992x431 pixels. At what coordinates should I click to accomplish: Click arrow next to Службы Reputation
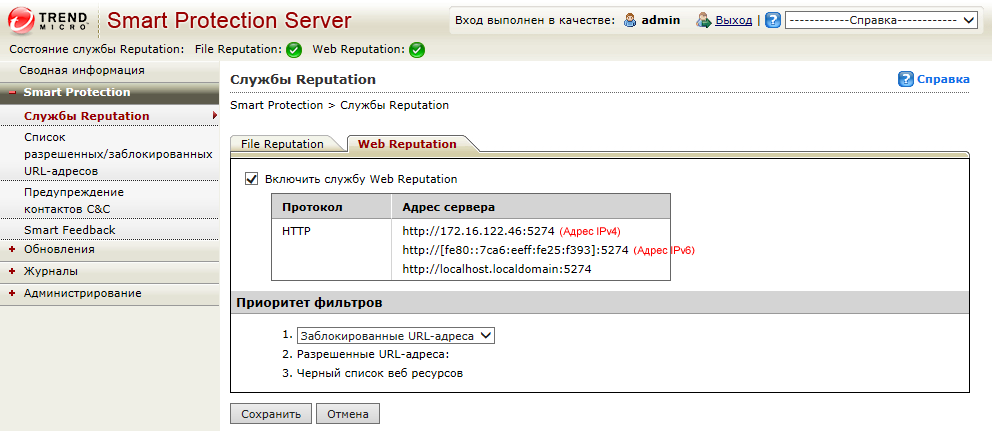coord(214,116)
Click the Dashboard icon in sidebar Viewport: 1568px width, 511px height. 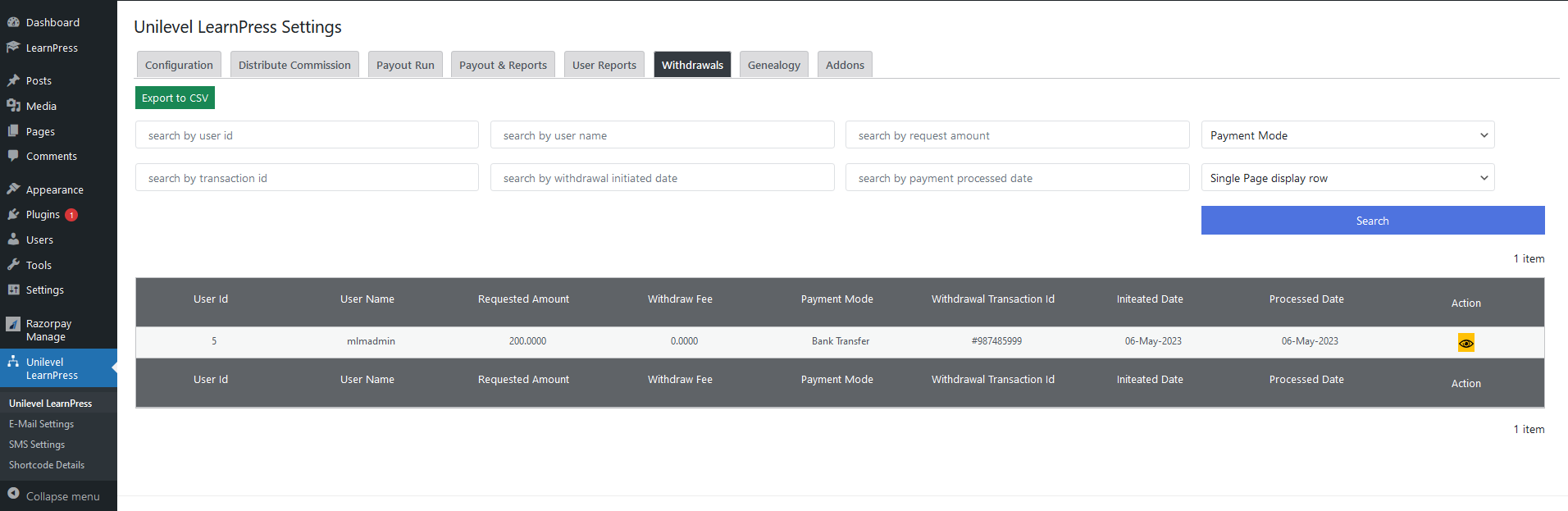(x=13, y=22)
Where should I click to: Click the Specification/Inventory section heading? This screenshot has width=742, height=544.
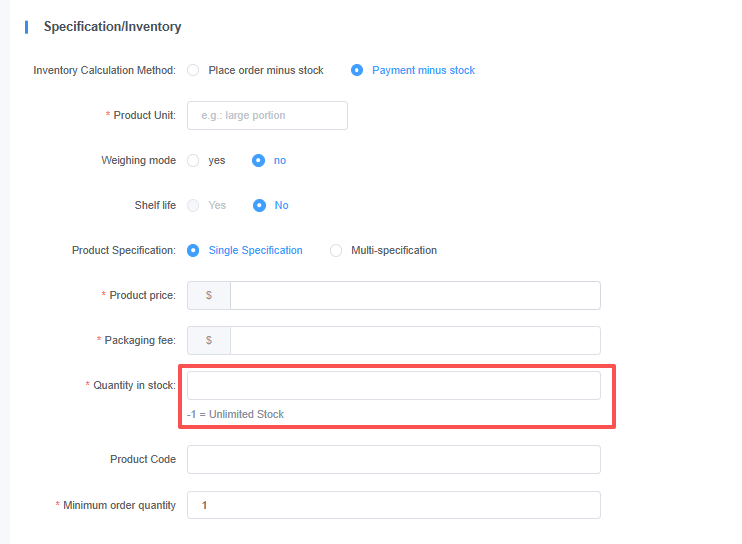(112, 27)
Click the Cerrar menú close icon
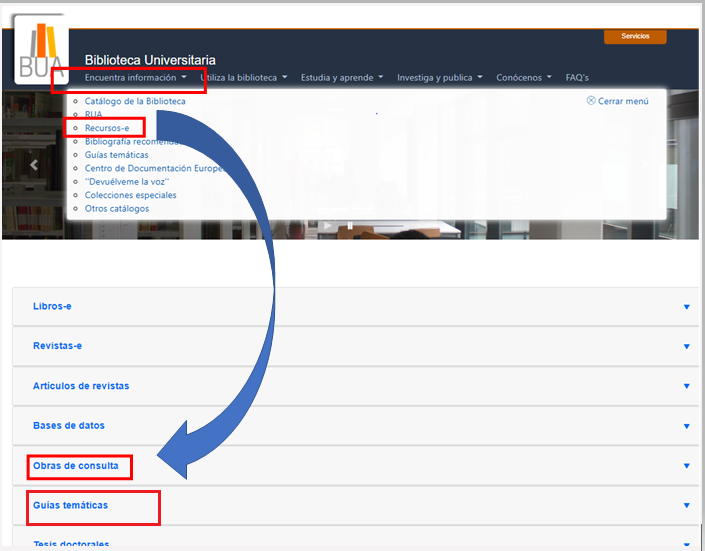705x551 pixels. (x=591, y=101)
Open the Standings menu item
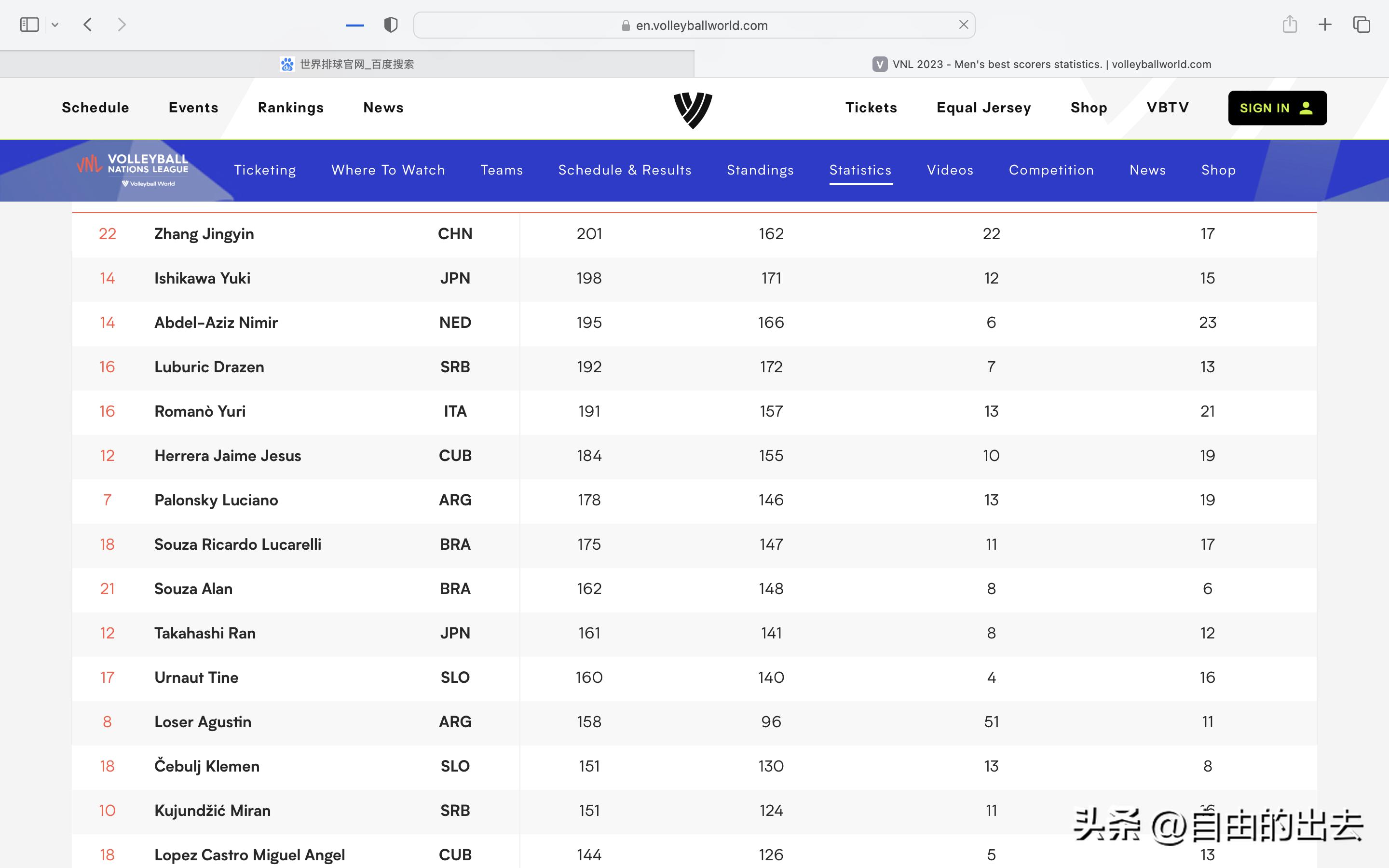The width and height of the screenshot is (1389, 868). [x=760, y=170]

########

* **Written instruction**:
Format the rows from the line containing "Where should I" through the end of the rows, inclusive, as a Markdown table with the columns Number and Text, skipping blank lines and leaving the pictures out.

* **Response to this task**:
| Number | Text |
|---|---|
| 1 | Where should I click to: Click the Specification/Inventory section heading? This screenshot has width=742, height=544. |
| 2 | (112, 27) |
| 3 | Click the Cerrar menú close icon |
| 4 | 705x551 pixels. (x=591, y=101) |
| 5 | Open the Standings menu item |
| 6 | The width and height of the screenshot is (1389, 868). [x=760, y=170] |